Toxoids are also useful in the production of human antitoxins. Multiple doses of tetanus toxoid are used by many plasma centers in the United States for the development of highly immune persons for the production of human anti-tetanus immune globulin (tetanus immune globulin (TIG), HyperTet (c)), which has replaced horse serum-type tetanus antitoxin in most of the developed world.

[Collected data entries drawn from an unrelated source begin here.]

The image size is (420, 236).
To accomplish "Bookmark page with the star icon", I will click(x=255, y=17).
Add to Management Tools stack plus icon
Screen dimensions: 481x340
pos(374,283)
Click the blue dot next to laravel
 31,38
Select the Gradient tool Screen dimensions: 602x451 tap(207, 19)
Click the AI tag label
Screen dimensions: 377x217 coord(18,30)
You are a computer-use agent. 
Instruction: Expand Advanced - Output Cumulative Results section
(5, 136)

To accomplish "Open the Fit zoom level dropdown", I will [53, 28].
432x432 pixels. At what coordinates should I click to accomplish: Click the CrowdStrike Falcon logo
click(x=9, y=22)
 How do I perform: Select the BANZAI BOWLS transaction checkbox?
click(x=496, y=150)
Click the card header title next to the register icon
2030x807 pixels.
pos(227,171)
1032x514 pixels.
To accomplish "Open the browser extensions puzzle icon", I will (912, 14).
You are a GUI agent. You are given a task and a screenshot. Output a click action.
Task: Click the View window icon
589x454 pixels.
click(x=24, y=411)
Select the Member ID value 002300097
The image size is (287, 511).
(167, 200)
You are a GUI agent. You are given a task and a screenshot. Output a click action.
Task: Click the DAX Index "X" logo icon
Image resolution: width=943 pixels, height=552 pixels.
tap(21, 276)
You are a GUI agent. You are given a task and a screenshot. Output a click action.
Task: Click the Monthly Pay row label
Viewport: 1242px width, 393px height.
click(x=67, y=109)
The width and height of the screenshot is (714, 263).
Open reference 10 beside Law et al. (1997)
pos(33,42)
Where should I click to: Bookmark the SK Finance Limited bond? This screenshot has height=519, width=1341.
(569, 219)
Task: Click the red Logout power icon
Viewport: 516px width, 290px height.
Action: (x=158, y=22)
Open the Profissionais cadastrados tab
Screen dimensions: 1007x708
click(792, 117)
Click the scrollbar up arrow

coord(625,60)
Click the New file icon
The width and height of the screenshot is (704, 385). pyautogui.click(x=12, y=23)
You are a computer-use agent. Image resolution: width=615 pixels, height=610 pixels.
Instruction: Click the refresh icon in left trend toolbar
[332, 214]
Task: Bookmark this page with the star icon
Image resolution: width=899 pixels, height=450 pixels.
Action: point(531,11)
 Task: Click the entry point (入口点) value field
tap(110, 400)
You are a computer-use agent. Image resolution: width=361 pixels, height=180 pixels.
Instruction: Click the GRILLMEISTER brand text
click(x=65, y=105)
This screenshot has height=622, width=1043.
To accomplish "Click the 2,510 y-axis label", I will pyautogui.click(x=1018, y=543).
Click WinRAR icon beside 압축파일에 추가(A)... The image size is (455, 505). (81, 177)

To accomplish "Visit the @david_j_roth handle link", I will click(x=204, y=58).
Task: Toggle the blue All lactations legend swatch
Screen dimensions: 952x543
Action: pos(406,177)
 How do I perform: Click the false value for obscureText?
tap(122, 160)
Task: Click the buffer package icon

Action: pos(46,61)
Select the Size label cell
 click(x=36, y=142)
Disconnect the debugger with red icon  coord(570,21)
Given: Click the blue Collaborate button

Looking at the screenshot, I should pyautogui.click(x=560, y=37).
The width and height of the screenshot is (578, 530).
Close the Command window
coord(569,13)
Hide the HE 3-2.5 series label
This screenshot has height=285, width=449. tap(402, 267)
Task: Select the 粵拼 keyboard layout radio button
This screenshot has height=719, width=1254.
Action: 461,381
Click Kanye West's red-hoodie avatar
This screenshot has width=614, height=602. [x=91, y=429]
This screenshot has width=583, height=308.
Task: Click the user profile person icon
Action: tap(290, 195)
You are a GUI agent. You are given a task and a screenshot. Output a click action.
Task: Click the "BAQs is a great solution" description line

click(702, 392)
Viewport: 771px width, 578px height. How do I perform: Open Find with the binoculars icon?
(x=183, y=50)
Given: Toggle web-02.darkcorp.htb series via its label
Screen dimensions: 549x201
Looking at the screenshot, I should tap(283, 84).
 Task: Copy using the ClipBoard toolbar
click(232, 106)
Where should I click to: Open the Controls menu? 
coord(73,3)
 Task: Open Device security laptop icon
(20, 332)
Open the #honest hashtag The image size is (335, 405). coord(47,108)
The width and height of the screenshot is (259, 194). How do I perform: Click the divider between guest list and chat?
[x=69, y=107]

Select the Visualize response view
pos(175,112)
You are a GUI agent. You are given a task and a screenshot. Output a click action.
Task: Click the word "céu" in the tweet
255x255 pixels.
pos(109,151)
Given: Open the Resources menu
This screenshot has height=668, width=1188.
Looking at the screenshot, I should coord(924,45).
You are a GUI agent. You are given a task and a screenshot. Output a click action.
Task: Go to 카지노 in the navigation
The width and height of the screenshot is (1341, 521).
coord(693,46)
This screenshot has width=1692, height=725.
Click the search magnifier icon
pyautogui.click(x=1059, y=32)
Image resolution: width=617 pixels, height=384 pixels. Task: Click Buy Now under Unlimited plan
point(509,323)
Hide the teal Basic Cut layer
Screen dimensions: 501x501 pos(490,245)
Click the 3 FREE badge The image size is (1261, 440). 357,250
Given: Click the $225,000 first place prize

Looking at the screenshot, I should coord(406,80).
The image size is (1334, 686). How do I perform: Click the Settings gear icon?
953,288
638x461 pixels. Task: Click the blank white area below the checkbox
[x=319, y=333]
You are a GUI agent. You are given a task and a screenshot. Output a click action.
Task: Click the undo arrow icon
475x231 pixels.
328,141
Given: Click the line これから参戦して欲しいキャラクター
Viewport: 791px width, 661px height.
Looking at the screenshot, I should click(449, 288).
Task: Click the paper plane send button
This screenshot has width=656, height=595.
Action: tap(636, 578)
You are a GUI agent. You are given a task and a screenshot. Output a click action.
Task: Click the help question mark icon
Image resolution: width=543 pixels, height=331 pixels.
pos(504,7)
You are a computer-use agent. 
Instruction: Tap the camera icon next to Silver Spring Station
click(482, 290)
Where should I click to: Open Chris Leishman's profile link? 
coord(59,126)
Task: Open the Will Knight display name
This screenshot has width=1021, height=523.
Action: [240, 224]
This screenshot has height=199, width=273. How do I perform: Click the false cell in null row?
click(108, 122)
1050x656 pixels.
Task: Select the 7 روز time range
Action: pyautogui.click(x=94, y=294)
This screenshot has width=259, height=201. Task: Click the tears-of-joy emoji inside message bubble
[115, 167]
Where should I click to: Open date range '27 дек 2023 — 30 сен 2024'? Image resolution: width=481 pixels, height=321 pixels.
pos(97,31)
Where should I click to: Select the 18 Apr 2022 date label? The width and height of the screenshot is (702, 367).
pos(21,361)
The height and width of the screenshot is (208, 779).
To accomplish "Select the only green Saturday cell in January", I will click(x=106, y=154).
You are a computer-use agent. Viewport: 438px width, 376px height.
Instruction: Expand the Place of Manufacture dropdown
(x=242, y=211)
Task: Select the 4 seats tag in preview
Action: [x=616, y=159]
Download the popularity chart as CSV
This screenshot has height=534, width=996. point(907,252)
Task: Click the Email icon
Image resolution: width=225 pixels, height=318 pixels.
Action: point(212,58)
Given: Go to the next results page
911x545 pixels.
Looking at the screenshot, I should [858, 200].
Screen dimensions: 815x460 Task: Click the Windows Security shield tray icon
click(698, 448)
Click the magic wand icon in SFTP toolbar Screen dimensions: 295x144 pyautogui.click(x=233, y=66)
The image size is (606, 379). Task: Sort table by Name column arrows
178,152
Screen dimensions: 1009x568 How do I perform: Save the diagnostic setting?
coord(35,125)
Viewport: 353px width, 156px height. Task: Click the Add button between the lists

Toxoids are also used in the production of conjugate vaccines. The highly antigenic toxoids help draw attention to weaker antigens such as polysaccharides found in the bacterial capsule.

== List of toxoids ==

| Toxin | Organism | Toxoid |
|---|---|---|
| Tetanus toxin | Clostridium tetani | Tetanus toxoid |
| Diphtheria toxin | Corynebacterium diphtheriae | Diphtheria toxoid |
| Botulinum toxin | Clostridium botulinum | Botulinum toxoid |
| Pertussis toxin | Bordetella pertussis | "Bordetella pertussis toxoid antigen" (see pertussis vaccine) |
| Tracheal cytotoxin | Bordetella pertussis |  |
| Erythrogenic toxin | Streptococcus pyogenes | (PMID 10948118, 10925320) |
| Leukocidin, Streptolysins | Streptococcus pyogenes |  |
| Clostridial a-toxin | Clostridial perfringens | (PMID 4306752) |
| Cholera toxin | Vibrio cholerae | (Used in experimental TA-CD) |
| Anthrax toxin | Bacillus anthracis | (see anthrax vaccines) |
| Staphylococcal enterotoxin | Staphylococcus aureus | (PMID 30824769) |
| Toxic shock syndrome toxin | Staphylococcus aureus | (PMID 30824769) |
| Pseudomonas exotoxin A | Pseudomonas aeruginosa | (Unnamed; used in Vi-rEPA) |

== Mechanism of production ==

=== Formaldehyde ===
Formaldehyde seems to inactivate toxins by inducing crosslinking. Overzealous use of formaldehyde can lead to aggregation.

=== Recombinant ===
A minority of sources refer to toxins with the dangerous parts genetically edited out and produced using recombinant protein technology as a "recombiant toxoid". Other sources simply call such things a regular recombinant antigen.